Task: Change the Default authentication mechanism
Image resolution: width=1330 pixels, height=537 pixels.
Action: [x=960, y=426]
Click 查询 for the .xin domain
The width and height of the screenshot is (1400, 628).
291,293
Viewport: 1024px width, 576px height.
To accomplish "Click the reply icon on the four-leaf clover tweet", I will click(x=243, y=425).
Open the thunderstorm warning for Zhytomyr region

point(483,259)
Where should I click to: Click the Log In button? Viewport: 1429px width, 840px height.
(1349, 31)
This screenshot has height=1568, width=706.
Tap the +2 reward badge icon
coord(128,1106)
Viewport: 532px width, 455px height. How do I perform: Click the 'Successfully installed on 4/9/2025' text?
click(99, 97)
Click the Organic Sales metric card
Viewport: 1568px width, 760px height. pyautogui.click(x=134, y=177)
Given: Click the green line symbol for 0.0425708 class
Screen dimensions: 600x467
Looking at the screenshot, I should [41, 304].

--- --- ---

> THE PROBLEM
Your answer must be the lines from the first line of the records through the line containing "Viewport: 1024px width, 576px height.", copied exactly.

> YOUR RESPONSE
Task: Change the Default authentication mechanism
Image resolution: width=1330 pixels, height=537 pixels.
Action: [x=960, y=426]
Click 查询 for the .xin domain
The width and height of the screenshot is (1400, 628).
291,293
Viewport: 1024px width, 576px height.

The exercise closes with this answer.